• WHAT TO DO
Produce an exact copy of the lines from the line that contains "Task: Select the 全部图像 all images collection" to the end of the listing below.

• RECORDS FOR THE TASK
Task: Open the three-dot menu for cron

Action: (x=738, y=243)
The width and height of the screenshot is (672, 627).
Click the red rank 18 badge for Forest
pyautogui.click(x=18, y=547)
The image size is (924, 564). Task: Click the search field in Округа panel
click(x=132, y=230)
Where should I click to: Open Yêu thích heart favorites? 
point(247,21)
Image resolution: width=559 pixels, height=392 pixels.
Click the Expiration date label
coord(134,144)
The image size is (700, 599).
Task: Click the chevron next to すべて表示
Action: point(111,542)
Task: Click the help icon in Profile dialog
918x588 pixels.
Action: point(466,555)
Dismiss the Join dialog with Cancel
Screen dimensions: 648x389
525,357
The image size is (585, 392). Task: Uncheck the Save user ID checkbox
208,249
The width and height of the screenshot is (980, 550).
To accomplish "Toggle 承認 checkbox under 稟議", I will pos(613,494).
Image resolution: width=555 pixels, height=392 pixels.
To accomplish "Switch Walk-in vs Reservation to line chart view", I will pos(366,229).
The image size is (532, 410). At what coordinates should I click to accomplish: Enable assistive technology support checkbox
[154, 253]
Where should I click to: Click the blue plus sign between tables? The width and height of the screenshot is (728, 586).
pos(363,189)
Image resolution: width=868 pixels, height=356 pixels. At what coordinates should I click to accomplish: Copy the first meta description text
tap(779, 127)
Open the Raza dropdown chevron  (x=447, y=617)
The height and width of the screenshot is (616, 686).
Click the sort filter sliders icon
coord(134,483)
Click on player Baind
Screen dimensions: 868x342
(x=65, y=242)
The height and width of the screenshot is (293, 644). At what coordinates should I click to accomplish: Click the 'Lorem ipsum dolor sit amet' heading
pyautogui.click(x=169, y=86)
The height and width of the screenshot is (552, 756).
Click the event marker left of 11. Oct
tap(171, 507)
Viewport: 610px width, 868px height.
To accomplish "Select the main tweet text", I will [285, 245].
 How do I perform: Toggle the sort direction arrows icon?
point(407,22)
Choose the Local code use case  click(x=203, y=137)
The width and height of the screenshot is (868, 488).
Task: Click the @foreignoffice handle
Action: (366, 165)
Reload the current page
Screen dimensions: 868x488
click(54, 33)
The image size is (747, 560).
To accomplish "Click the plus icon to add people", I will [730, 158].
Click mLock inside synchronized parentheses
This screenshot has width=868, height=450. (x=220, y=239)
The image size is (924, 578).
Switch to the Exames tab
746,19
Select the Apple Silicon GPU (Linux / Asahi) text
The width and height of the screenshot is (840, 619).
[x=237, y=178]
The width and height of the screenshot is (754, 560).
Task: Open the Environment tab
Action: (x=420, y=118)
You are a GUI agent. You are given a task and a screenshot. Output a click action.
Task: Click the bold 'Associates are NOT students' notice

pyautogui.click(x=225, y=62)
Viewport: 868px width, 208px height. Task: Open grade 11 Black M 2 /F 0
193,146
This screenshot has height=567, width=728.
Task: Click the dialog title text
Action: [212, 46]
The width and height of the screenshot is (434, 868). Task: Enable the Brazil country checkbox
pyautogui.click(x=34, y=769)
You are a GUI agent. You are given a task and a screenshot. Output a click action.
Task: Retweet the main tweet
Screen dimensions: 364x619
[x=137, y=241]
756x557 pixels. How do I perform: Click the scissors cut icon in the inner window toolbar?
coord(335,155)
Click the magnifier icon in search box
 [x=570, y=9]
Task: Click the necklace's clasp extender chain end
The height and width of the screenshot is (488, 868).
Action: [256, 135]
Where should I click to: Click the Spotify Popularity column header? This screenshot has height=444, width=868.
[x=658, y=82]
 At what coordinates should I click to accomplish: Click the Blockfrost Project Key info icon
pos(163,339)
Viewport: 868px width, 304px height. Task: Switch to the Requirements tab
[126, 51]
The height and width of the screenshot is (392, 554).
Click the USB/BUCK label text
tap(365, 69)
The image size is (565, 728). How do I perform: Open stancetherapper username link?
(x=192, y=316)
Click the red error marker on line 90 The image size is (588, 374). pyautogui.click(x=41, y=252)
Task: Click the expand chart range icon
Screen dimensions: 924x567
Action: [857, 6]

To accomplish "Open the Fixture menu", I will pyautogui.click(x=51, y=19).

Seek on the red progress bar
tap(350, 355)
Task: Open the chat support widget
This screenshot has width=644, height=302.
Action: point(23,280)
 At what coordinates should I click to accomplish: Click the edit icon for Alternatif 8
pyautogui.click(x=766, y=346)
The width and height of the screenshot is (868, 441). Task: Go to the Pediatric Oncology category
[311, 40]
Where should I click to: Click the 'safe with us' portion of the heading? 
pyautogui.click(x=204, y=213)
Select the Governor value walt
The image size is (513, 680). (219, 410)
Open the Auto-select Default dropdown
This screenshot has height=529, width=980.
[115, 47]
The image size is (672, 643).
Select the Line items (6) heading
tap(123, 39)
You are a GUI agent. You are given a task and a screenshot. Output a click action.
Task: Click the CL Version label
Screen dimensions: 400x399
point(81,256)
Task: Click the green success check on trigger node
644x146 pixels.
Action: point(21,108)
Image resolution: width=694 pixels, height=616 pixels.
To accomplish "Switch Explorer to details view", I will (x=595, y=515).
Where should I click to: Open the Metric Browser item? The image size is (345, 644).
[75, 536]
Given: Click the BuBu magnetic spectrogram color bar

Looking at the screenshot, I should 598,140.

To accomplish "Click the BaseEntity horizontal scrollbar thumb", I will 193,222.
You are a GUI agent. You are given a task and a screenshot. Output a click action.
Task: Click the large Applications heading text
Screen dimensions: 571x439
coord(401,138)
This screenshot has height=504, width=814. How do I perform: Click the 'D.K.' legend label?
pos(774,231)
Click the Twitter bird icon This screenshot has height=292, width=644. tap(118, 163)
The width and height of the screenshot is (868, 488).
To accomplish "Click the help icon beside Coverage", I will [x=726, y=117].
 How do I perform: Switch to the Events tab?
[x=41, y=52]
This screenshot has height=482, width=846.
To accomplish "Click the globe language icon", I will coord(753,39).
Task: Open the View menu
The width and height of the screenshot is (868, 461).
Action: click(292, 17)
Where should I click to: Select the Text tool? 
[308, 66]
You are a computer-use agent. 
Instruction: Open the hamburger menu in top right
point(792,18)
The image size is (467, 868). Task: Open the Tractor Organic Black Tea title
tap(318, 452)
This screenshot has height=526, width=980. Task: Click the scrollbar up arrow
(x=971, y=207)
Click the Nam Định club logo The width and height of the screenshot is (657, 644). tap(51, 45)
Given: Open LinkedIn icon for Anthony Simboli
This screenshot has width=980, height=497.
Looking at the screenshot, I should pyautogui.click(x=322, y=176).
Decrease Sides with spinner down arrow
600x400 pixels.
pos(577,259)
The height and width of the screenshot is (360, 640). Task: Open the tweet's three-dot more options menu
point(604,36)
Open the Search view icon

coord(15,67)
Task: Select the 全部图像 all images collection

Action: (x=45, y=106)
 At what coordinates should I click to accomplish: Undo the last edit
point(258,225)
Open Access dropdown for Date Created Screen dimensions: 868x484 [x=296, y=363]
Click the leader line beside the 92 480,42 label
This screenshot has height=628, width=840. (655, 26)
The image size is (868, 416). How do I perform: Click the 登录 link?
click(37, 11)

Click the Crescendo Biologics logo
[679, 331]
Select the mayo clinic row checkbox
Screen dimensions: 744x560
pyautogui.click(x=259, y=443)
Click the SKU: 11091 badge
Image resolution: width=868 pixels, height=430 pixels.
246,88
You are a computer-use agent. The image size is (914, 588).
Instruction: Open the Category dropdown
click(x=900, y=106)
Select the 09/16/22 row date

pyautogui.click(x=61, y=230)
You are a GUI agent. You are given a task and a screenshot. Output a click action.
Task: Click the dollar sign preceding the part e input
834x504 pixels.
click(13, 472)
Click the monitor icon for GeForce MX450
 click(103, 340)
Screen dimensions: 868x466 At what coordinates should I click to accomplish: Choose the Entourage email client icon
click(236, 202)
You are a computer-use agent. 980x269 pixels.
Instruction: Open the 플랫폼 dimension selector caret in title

• ANSWER
Task: Select the 全部图像 all images collection

Action: (x=45, y=106)
 At what coordinates should I click to accomplish: Undo the last edit
point(258,225)
Open Access dropdown for Date Created Screen dimensions: 868x484 [x=296, y=363]
Click the leader line beside the 92 480,42 label
This screenshot has height=628, width=840. (655, 26)
The image size is (868, 416). How do I perform: Click the 登录 link?
click(37, 11)

Click the Crescendo Biologics logo
[679, 331]
Select the mayo clinic row checkbox
Screen dimensions: 744x560
pyautogui.click(x=259, y=443)
Click the SKU: 11091 badge
Image resolution: width=868 pixels, height=430 pixels.
246,88
You are a computer-use agent. The image size is (914, 588).
Instruction: Open the Category dropdown
click(x=900, y=106)
Select the 09/16/22 row date

pyautogui.click(x=61, y=230)
You are a GUI agent. You are given a task and a screenshot. Output a click action.
Task: Click the dollar sign preceding the part e input
834x504 pixels.
click(13, 472)
Click the monitor icon for GeForce MX450
 click(103, 340)
Screen dimensions: 868x466 At what coordinates should I click to accomplish: Choose the Entourage email client icon
click(236, 202)
You are a computer-use agent. 980x269 pixels.
Instruction: Open the 플랫폼 dimension selector caret in title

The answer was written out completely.